Drug Price Gouge Is Not a Rationale For Government Controls

By Gil Ross — Sep 22, 2015
One company CEO's decision to exploit his monopoly of an important drug to increase its price by a factor of 55-fold is despicable indeed. However, it should not be used as a rationale by politicians to mandate government price controls on all Rxs.

Martin Shkreli Turing CEOThis week, one company's beyond-exorbitant price hike of a 60 year-old generic drug has led to a barrage of outraged cries for price controls on all pharmaceuticals.

The drug, Daraprim (pyrimethamine) is used to treat the parasitic infection Toxoplasmosis, which is most often contracted via contaminated food. Cats are also known vectors. The condition is quite common, but rarely causes serious disease, except in immunocompromised patients and pregnant women, in whom the disease can cause severe complications and birth defects. It was one of the opportunistic infections that affected AIDS patients before the disease was brought under control.

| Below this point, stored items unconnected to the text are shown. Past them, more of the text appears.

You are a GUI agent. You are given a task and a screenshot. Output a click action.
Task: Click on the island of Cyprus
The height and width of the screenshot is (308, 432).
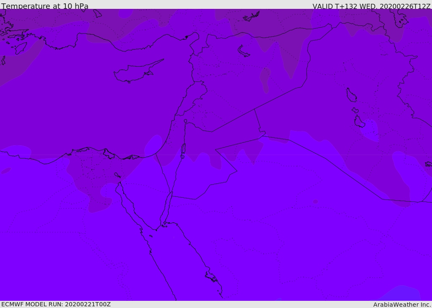click(x=135, y=73)
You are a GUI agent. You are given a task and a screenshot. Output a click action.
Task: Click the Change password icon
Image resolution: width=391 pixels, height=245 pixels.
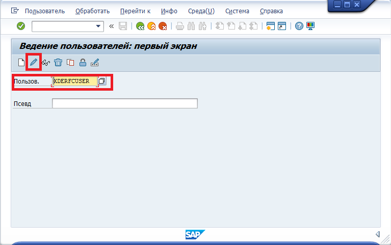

The complicated history of the drug's ownership is too long to discuss here, but the rights to it were obtained in August by Turing Pharmaceuticals, a privately-held enterprise of Martin Shkreli, a former hedge-fund manager. The big question is how a drug that was first patented in 1953 and, until recently, cost $13.50 per pill, can now be sold for $750. It is the exact same pill. The answer is that it can because it can, in a free market. Being generic is no guarantee of savings because products still have cost.

For the best, informative, sardonic yet accessible take on this sort of price gouging, again involving an old, generic product, read our Dr. Josh Bloom's recent Science 2.0 posting, "How's That Generic Drug Thing Working Out?", here, from which I'll just pull one key passage:

I have supported high drug prices in cases where innovative new drugs make a substantial difference in prolonging and improving human health.... But there is a world of difference between paying a ton of money to a company that actually does something useful and one that simply uses its status as a monopoly to suck money out of you. They just plain suck.

The latter designation clearly applies to Turing, which picked up drug needed by around 2,000 people and immediately used his new monopoly to extract whatever he felt the market would bear; in self-defense he noted that many drugs were far more expensive, while leaving out that new drugs cost about $2 billion to develop and can prevent suffering and even higher expenses down the road (e.g., Gilead's hepatitis-C drug combo, including Sovaldi).

The "good" news is that many of the patients on Daraprim require only a several-week course of treatment to eradicate the Toxo parasite. For those few on Medicaid, it will cover almost all of the cost, even the $50,000+ for chronic treatment. The bad news: Shkreli not only has no compunctions about this price gouge, but he sounds rather proud of himself. When challenged on a TV interview, he came up with barely-credible cover stories, further outraging physicians and, of course, politicians, who are seeking to exploit this unacceptable situation for their own purposes.

Asked 'how he sleeps at night', he replied, "You know, Ambien."

This sort of thing has been just what Senator Bernie Sanders (I-VT) needed in order to justify a plan by which drug companies would have to demonstrate how they spend their "exorbitant" profits, and those not hitting the Sanders Line would be forced to give up some of their profits to a vaguely-described government research facility charged with overseeing new drug development. Sanders recently suggested that Congress should break the Gilead Sovaldi patent (i.e, steal their intellectual property) to provide the drug to veterans at lower cost.

Democratic presidential candidate Senator Hillary Clinton also jumped on the price control bandwagon, tweeting against the gouging and promising her own drug-pricing platform Tuesday: "Price gouging like this in the specialty drug market is outrageous. Tomorrow I'll lay out a plan to take it on, stock prices of biotech and pharm companies fell around 5 percent. She will, it has been reported, enact laws forcing pharmaceutical companies to reinvest their profits into research and allowing for more generic and imported drugs. The proposal, which she ll outline in a speech in Iowa later today, would also allow Medicare to negotiate lower drug costs and cap out-of-pocket expenses, according to details of the plan sent out by the campaign.

We here at ACSH have long pointed out how it has been the government's own policies that have contributed to shortages of key generic medications, and the resulting opportunities for price gouging. For politicians to equate this one disgusting maneuver by an unscrupulous hedge-fund veteran to the pharmaceutical industry as a whole is patently disingenuous and just plain wrong. Shame on them.

Addendum September 23rd: Due to the outrage about his actions, Shkreli says he is going to reduce the price from $750 - but has yet to reveal how much.